→ What is expected
Reproduce the rows from the one containing "Viewport: 1894px width, 911px" through the one containing "coord(288,211)", changing "sidebar" to "side panel" and leaving everything else as it is.

→ Source data
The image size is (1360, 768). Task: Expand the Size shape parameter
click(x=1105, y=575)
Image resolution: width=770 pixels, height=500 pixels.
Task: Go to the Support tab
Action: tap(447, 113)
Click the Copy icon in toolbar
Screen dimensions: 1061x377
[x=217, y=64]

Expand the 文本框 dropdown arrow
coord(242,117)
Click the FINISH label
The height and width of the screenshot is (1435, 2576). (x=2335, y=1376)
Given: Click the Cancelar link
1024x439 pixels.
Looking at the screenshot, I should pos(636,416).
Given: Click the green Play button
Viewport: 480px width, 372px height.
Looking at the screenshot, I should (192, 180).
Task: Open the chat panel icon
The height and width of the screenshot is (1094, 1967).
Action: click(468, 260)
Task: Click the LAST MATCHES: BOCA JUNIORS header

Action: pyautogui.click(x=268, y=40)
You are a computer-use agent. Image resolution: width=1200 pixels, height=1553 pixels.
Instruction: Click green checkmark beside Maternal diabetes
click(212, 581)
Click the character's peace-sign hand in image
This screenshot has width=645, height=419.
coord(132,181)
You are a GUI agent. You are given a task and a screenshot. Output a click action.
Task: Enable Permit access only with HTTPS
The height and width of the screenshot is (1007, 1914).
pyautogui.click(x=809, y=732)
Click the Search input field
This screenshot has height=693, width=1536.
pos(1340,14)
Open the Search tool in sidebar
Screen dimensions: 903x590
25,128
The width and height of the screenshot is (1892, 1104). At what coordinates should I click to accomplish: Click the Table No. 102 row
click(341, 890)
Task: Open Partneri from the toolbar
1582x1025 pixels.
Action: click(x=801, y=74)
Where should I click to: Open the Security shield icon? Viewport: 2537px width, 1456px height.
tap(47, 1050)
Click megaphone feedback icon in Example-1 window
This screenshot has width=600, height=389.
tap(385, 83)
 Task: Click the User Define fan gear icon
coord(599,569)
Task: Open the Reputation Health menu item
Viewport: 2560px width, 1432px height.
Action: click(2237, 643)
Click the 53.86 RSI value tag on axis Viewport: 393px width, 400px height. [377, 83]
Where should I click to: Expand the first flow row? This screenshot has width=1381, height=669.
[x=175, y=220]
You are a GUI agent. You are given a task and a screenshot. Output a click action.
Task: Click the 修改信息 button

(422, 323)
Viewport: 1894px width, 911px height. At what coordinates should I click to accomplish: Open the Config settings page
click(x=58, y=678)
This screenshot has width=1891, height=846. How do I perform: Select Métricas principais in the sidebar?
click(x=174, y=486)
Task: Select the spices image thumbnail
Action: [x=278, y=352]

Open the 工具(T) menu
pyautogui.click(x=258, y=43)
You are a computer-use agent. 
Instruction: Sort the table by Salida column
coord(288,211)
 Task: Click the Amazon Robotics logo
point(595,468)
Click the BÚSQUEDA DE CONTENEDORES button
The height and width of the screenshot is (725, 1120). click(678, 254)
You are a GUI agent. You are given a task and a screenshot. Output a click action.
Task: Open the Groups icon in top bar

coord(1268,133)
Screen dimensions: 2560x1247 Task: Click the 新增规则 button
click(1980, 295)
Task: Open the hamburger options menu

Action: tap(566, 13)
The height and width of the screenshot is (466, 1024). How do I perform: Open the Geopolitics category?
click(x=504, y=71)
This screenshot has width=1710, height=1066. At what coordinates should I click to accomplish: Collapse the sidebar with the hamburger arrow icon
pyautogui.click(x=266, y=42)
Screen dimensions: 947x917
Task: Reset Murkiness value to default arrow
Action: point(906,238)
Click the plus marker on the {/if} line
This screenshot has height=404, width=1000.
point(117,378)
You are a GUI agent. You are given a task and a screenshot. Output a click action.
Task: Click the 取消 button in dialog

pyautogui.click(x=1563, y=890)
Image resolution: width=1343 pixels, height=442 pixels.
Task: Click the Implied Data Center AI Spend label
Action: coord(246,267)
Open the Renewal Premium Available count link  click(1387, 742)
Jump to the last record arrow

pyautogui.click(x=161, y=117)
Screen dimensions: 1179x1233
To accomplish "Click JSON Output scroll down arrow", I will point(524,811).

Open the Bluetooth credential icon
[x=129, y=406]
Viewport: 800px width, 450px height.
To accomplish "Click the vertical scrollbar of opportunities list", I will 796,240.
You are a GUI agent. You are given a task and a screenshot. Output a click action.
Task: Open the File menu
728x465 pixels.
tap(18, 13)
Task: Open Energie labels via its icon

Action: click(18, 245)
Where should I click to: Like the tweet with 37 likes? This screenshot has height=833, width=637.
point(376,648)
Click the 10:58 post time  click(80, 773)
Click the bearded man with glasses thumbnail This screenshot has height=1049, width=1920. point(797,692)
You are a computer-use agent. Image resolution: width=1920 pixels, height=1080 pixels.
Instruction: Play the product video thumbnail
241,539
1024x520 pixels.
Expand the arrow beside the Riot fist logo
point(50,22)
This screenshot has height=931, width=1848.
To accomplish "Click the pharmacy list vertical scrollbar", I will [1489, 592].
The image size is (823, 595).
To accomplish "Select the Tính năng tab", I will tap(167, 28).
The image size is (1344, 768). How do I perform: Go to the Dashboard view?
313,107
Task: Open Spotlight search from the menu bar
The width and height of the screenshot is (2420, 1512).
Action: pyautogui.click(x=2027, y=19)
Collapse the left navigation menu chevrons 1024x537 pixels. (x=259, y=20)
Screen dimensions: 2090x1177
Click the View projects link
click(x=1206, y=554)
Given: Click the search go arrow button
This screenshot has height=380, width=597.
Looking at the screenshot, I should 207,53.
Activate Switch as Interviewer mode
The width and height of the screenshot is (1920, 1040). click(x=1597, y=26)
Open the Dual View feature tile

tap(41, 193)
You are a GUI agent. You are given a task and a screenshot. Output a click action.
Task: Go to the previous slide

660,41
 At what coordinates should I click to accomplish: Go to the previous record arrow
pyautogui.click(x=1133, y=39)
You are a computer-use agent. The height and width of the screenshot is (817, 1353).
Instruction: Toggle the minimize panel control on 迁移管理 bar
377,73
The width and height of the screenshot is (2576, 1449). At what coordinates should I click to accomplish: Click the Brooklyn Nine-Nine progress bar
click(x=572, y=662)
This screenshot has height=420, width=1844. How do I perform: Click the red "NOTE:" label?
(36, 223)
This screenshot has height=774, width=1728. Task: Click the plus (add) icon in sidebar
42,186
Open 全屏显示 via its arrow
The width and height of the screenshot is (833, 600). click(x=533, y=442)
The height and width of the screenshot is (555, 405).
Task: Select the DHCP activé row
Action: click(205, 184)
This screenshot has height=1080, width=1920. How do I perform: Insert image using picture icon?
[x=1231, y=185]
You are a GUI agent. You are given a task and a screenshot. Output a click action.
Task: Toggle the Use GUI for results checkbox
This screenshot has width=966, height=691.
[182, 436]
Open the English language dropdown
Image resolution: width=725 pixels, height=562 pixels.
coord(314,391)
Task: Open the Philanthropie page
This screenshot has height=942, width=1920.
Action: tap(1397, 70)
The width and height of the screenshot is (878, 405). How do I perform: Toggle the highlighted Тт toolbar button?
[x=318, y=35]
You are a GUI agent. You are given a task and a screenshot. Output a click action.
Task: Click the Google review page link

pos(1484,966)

→ Exercise answer
Viewport: 1894px width, 911px height. At what coordinates should I click to accomplish: Open the Config settings page
click(x=58, y=678)
This screenshot has width=1891, height=846. How do I perform: Select Métricas principais in the side panel?
click(x=174, y=486)
Task: Select the spices image thumbnail
Action: [x=278, y=352]

Open the 工具(T) menu
pyautogui.click(x=258, y=43)
You are a computer-use agent. 
Instruction: Sort the table by Salida column
coord(288,211)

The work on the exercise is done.